Our review did include one multicentre controlled ITS study comparing CDI rates in six hospitals with antimicrobial stewardship programmes versus four control hospitals (Ostrowsky 2014). We did not include this study in evidence synthesis because neither the interventions nor the prescribing outcomes were standardised across the six hospitals with stewardship programmes. Baseline rates of CDI were only 0.8 cases per 1000 occupied bed days in the intervention and control hospitals before the intervention, and the authors did not report a decrease in aggregate CDI rates either between intervention and non‐intervention groups or within the intervention groups over time (Ostrowsky 2014).

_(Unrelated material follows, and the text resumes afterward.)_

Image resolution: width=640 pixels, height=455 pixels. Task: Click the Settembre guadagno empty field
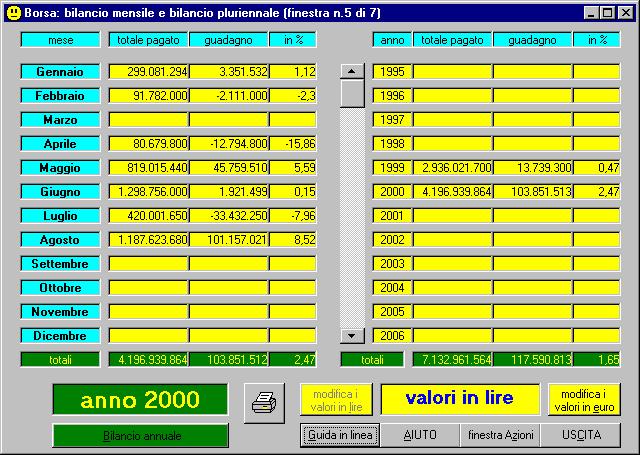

We have not attempted to synthesise microbial outcome data because of the small number of studies, the heterogeneity of intervention targets and prescribing outcomes, and the wide confidence intervals for estimated relative effect. We have focused on the 20 ITS studies of planned interventions and separated the results by microbial outcome type. Interventions were associated with consistent reduction in CDI (median ‐48.6%, interquartile range ‐80.7% to ‐19.2%) but inconsistent effect on resistant gram‐negative bacteria (median ‐12.9%, interquartile range ‐35.3% to 25.2%) and resistant gram‐positive bacteria (median ‐19.3%, interquartile range ‐50.1% to 23.1%). There were too few studies with too much variance in microbial outcomes to reliably assess the relationship between change in antibiotic use and each of the microbial outcomes.